API Developer Portal 4.X failed to start up

book

Article ID: 143612

calendar_today

Updated On:

Products

CA API Developer Portal

Issue/Introduction

API Developer Portal 4.X doesn't start up.
- Many containers are failing to connect to the postgres DB container.
- postgres container received SIGKILL and returned status 137
- "sed" command fails in the postgres container
- df command shows that the /var volume is completely full
- /var/lib/docker/volumes/portal_database-postgres-volume/_data/pg_hba.conf shows that the file has grown considerably in size (should be only ~4K)
- There are a lot of large pg_hba.confxxx swap files within the /var/lib/docker/volumes/portal_database-postgres-volume/_data directory

Cause

pg_hba.conf(*1) file contains 268435551 lines (2^28+95)

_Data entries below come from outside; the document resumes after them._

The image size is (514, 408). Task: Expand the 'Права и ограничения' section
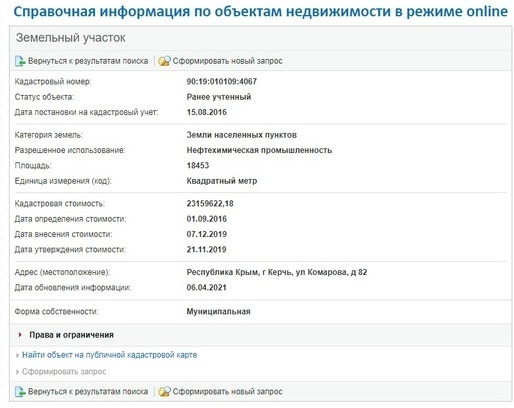[71, 335]
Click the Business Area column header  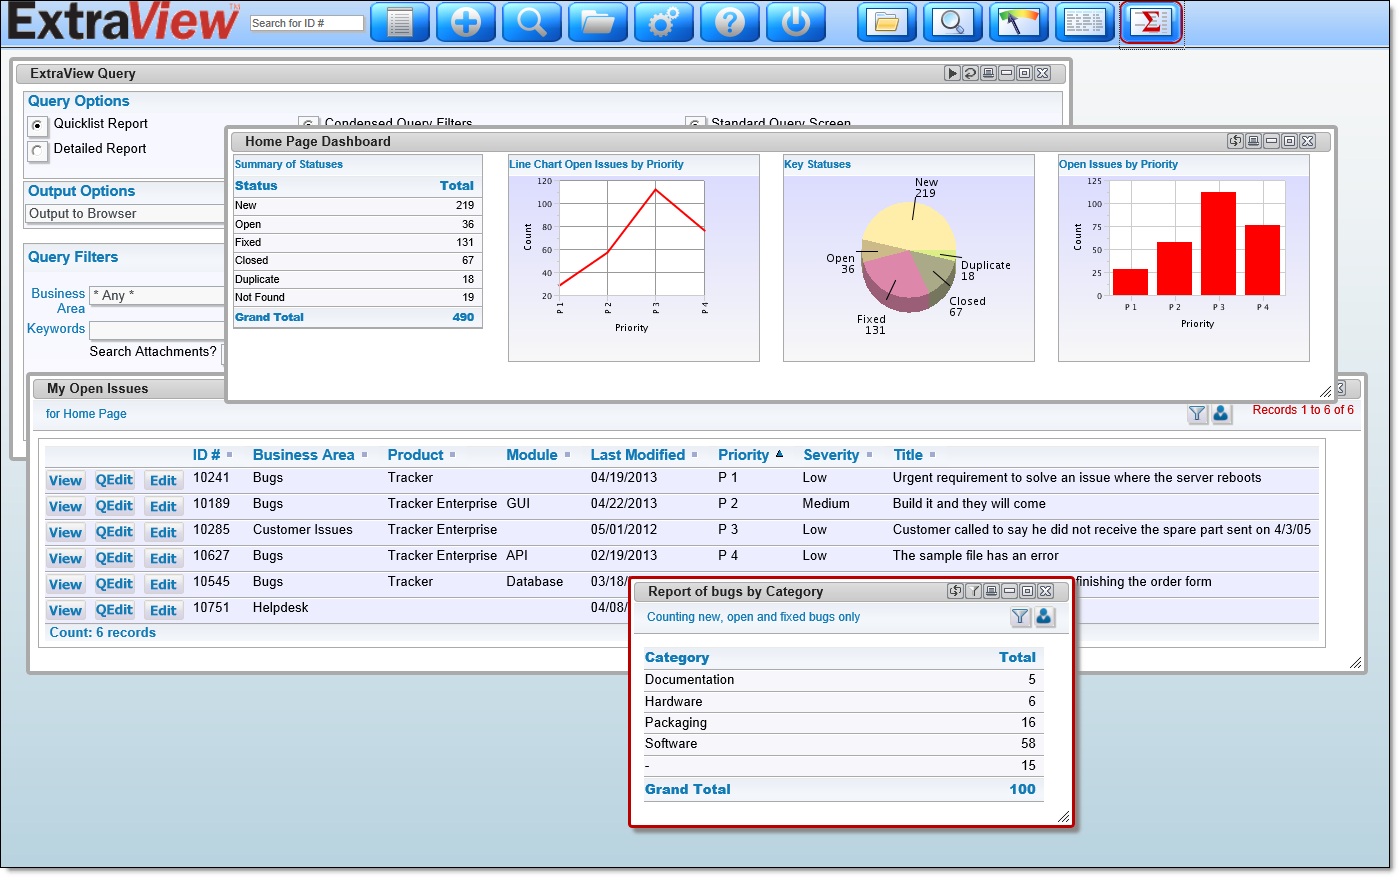point(303,455)
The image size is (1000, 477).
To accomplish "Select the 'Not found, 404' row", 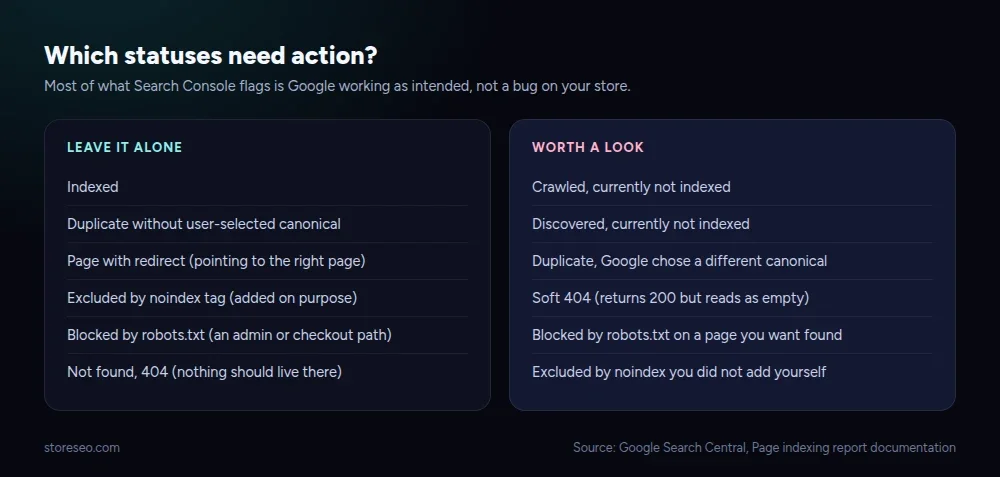I will [x=267, y=372].
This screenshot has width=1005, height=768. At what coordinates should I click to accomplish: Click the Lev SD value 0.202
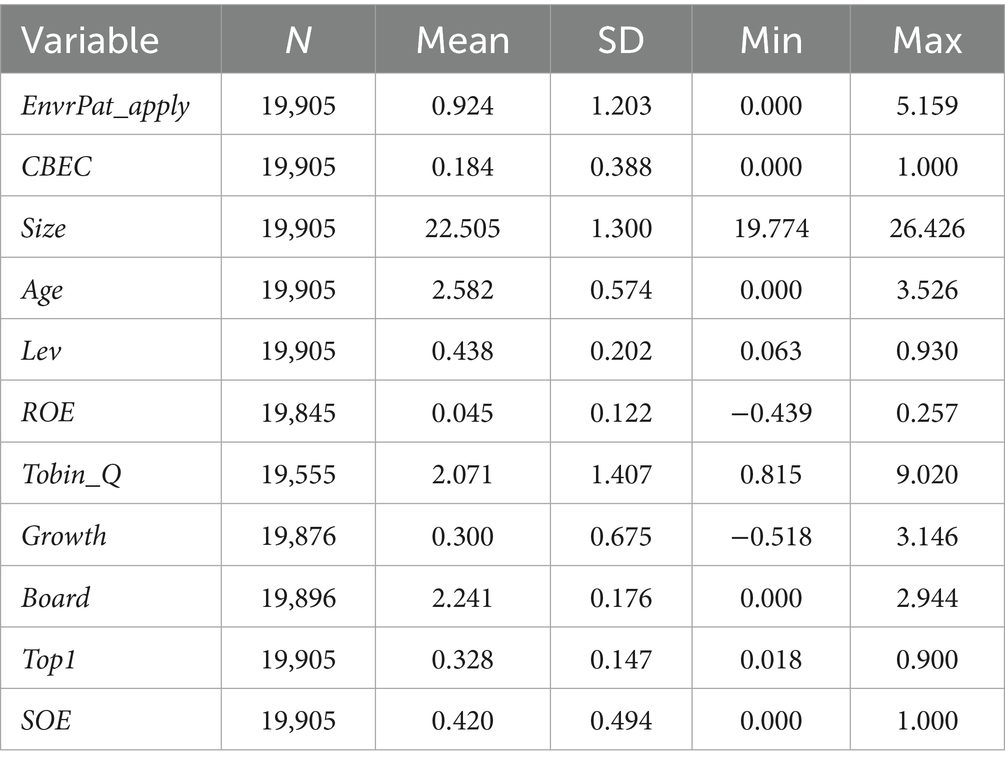tap(620, 351)
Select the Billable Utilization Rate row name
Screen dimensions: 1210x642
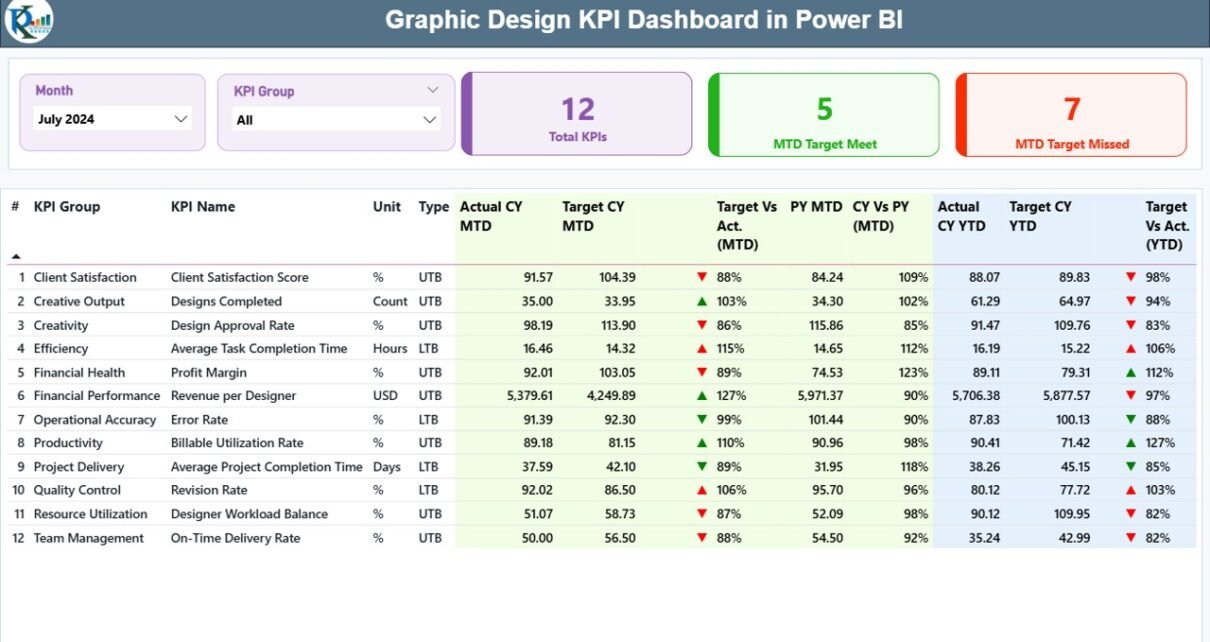(237, 443)
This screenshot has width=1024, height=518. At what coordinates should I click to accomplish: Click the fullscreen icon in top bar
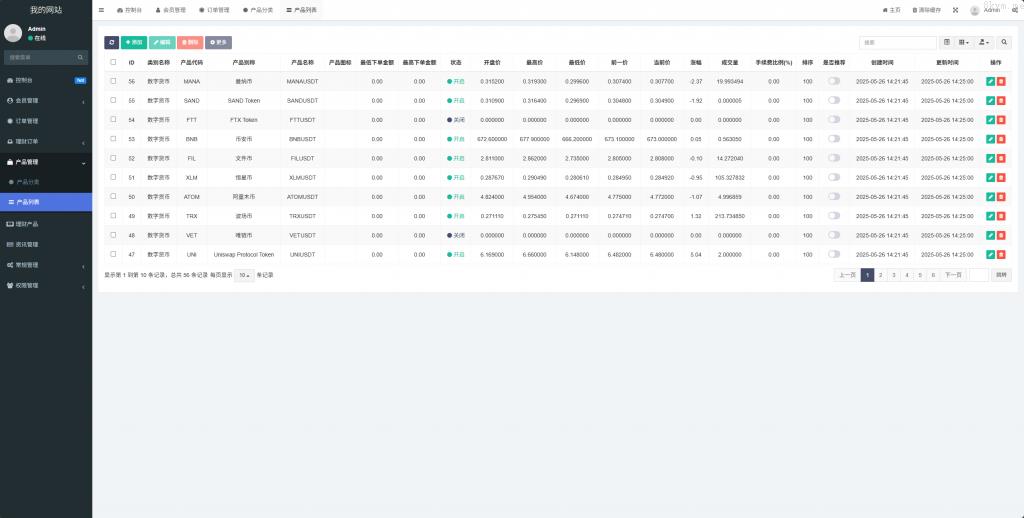(954, 9)
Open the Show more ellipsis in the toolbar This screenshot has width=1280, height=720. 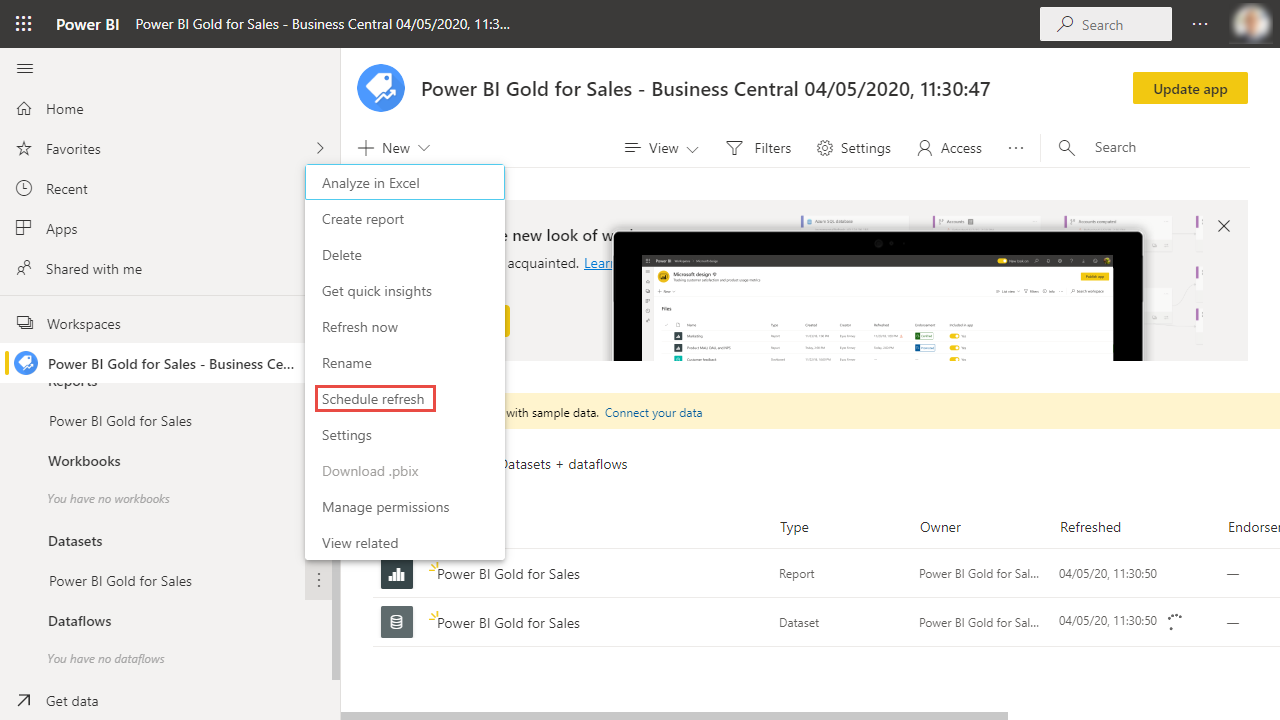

*1 The target file of the failed "sed" command

(1) At the line 15 of entrypoint.sh in the postgreSQL container, the "sed" command (*2) is executed.
(*2) substitutes a particular string with another string containing a line break.
The number of lines in pg_hba.conf is doubled every time the entrypoint.sh is executed.

It seems (*2) caused the failure of starting up the API Developer Portal.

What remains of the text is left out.